Reputation: 111
Context: I have a dataframe that I queried using SQl. From this query, I saved to a dataframe using pandas on spark API. Now, after some transformations, I'd like to save this new dataframe on a new table at a given database.
Example:
spark = SparkSession.builder.appName('transformation').getOrCreate()
df_final = spark.sql("SELECT * FROM table")
df_final = ps.DataFrame(df_final)
## Write Frame out as Table
spark_df_final = spark.createDataFrame(df_final)
spark_df_final.write.mode("overwrite").saveAsTable("new_database.new_table")
but this doesn't work. How can I save a pandas on spark API dataframe directly to a new table in a database (this database doesn't exist yet) Thanks
Upvotes: 1
Views: 1209
Reputation: 6104
You can use the following procedure.

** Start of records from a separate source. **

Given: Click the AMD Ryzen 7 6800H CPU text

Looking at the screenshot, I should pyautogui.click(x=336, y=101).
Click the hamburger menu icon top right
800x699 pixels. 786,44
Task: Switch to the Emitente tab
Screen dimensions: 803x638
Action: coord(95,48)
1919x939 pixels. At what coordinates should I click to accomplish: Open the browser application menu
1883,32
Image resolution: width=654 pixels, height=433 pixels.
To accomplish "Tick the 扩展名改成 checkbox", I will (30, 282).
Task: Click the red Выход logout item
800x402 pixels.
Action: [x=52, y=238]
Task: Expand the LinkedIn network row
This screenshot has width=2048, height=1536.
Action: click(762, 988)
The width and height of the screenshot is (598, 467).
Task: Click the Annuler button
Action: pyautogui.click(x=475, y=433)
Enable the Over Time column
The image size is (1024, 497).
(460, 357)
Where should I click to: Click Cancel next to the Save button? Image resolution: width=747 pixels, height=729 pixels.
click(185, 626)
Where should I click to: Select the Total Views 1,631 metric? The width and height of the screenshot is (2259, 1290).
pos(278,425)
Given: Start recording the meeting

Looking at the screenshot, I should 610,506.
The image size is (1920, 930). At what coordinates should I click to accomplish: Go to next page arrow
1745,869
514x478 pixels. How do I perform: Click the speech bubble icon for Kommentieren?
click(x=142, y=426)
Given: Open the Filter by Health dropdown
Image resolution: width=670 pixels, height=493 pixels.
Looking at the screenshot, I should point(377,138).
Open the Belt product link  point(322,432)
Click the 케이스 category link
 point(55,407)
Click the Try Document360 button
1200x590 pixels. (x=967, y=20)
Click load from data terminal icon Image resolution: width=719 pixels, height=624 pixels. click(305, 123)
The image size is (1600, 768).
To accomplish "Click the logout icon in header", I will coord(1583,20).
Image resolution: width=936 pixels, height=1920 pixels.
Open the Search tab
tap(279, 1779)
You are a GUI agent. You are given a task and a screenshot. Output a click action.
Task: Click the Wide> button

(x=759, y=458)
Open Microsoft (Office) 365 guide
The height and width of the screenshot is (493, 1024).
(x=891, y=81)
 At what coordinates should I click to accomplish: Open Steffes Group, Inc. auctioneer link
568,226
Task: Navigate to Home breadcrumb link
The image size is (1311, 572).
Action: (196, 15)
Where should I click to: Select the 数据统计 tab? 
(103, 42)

I have the following demo table.
df_final = spark.sql("SELECT * FROM demo")
pdf = df_final.to_pandas_on_spark()
#print(type(pdf))
#<class 'pyspark.pandas.frame.DataFrame'>
spark_df = pdf.to_spark()
print(type(spark_df))
display(spark_df)
spark.sql("create database newdb")
spark_df.write.mode("overwrite").saveAsTable("newdb.new_table")
Upvotes: 1